[Data records]

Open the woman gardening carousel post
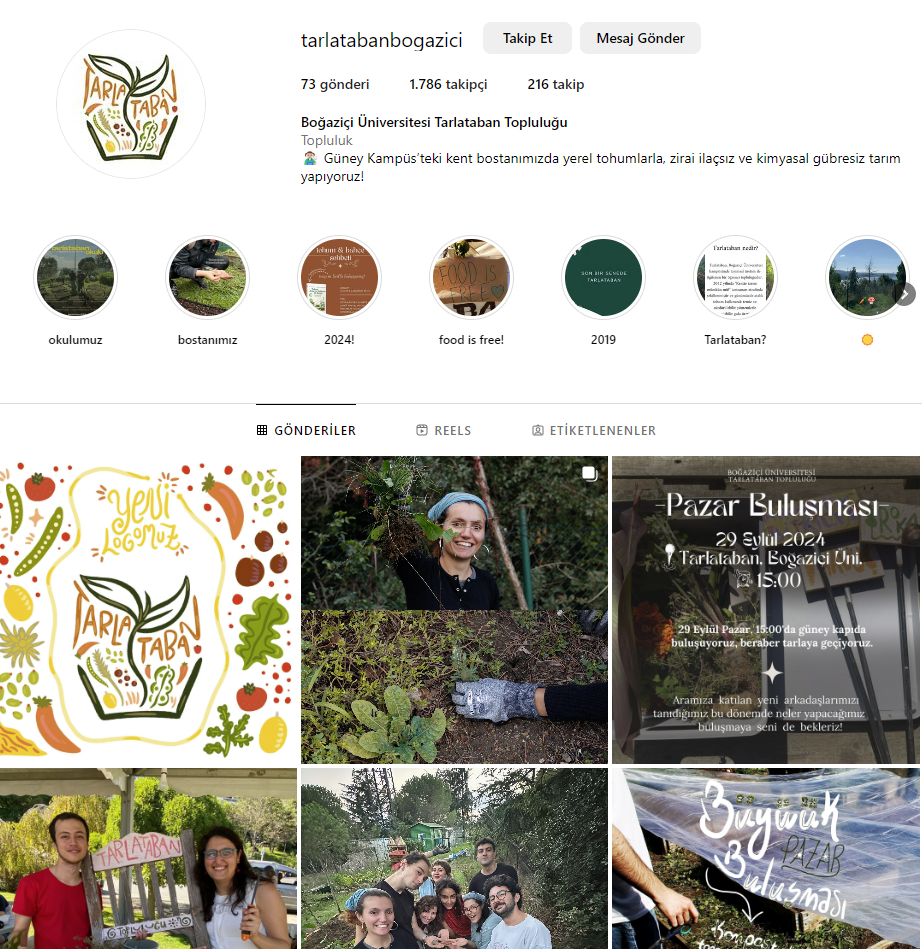922x949 pixels. 454,610
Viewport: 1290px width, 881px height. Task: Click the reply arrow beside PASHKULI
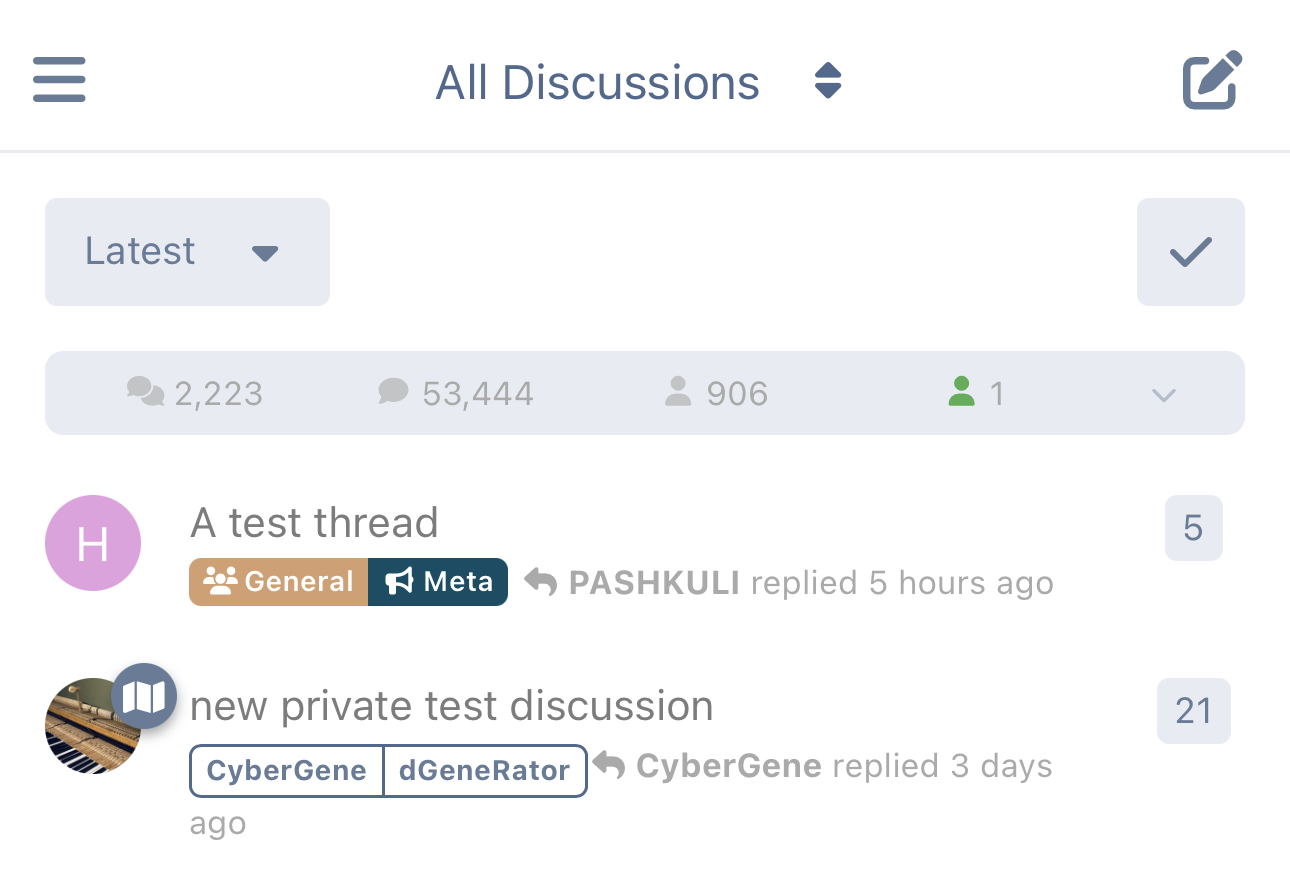pos(541,582)
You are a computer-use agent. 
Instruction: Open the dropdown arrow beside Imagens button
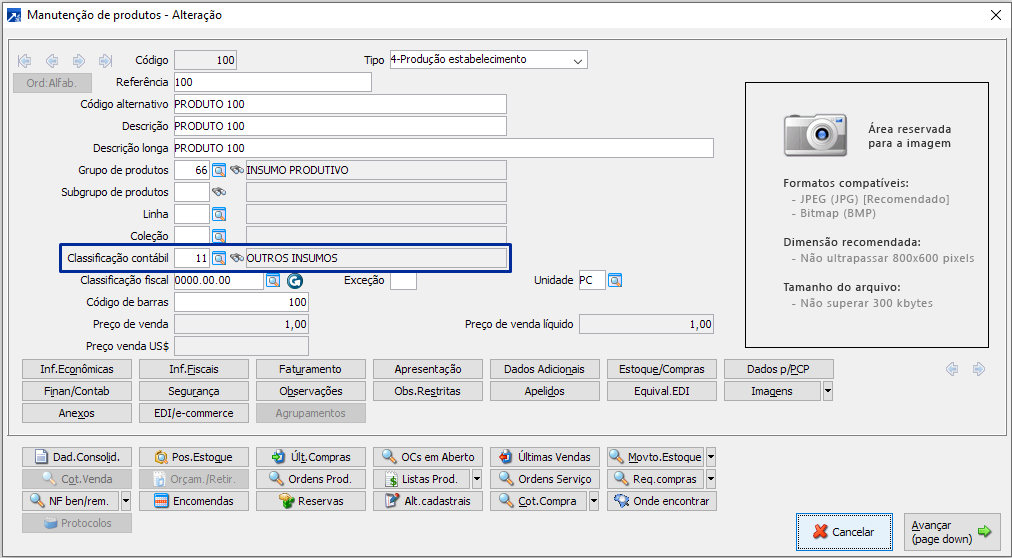pos(827,391)
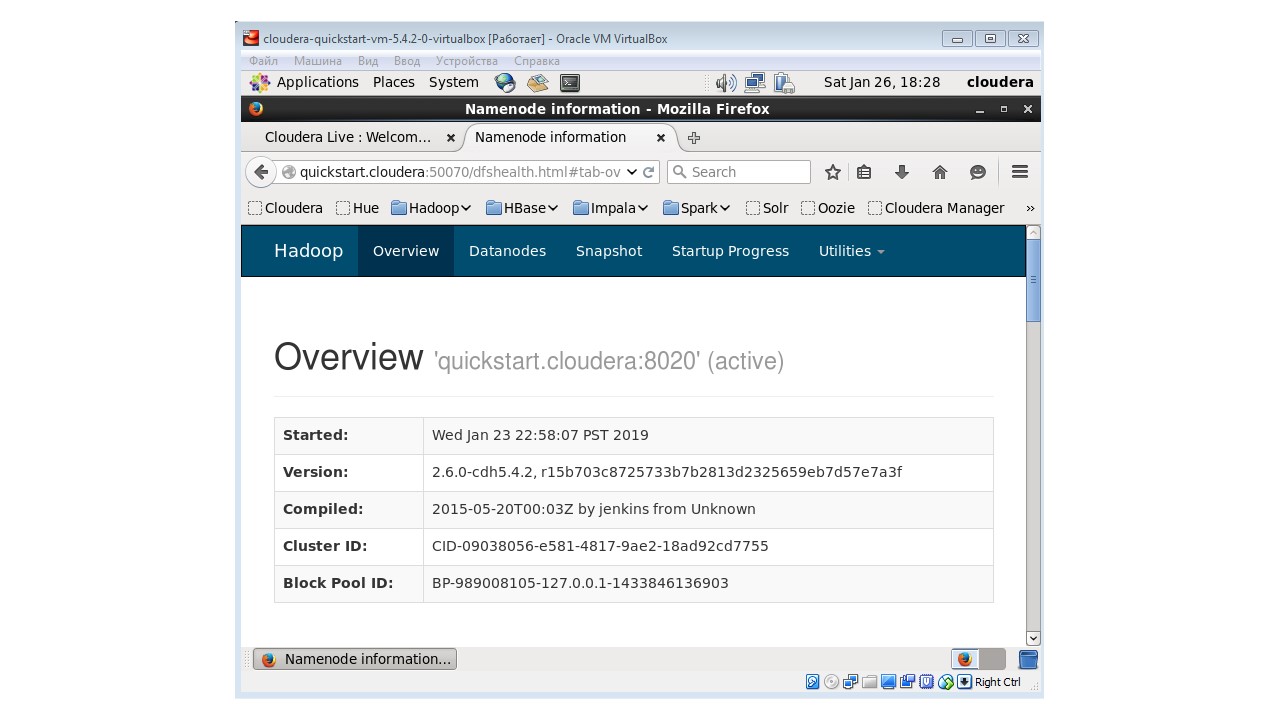Image resolution: width=1280 pixels, height=720 pixels.
Task: Open the Cloudera Manager bookmark
Action: 943,208
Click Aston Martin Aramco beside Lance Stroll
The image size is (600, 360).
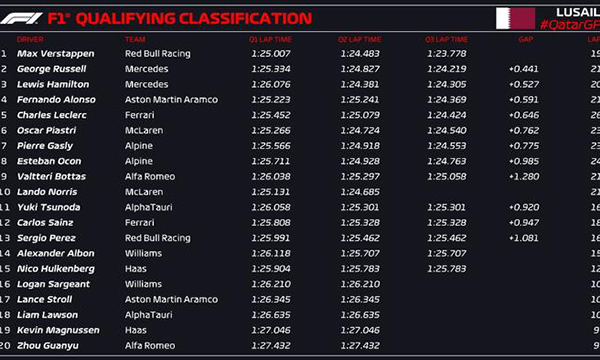(171, 299)
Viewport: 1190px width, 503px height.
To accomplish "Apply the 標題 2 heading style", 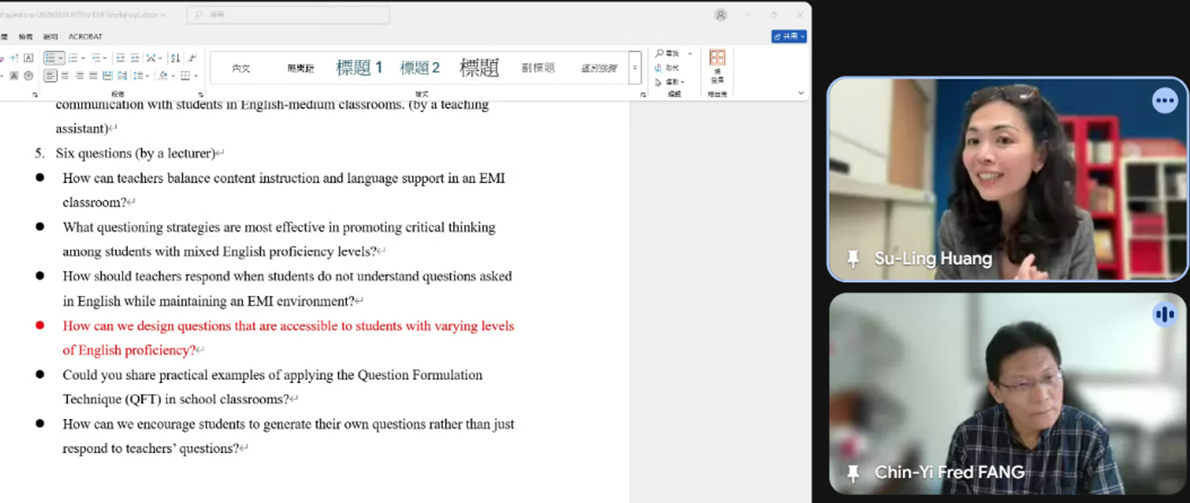I will (x=420, y=68).
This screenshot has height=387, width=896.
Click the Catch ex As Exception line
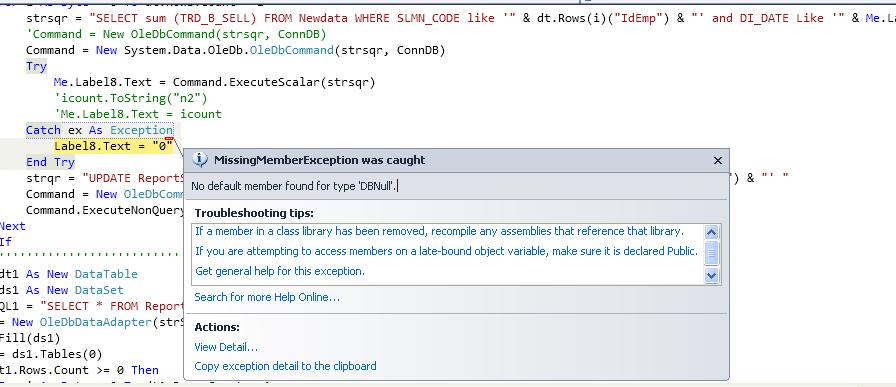pyautogui.click(x=99, y=130)
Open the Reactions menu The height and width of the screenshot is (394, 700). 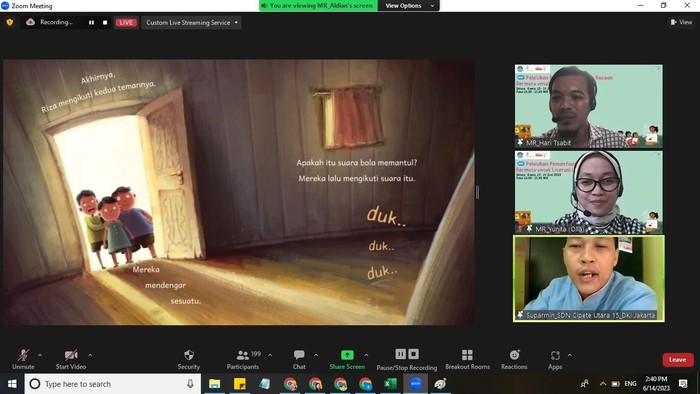[x=514, y=359]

WHAT IS EXPECTED: Start at the top of the entries and repeat each line exactly, ending at the line that contains "You are a computer-use agent.". Pictures are not part of the copy.

ANSWER SECTION:
Open the woman gardening carousel post
922x949 pixels. 454,610
Viewport: 1290px width, 881px height. Task: Click the reply arrow beside PASHKULI
pos(541,582)
You are a computer-use agent. 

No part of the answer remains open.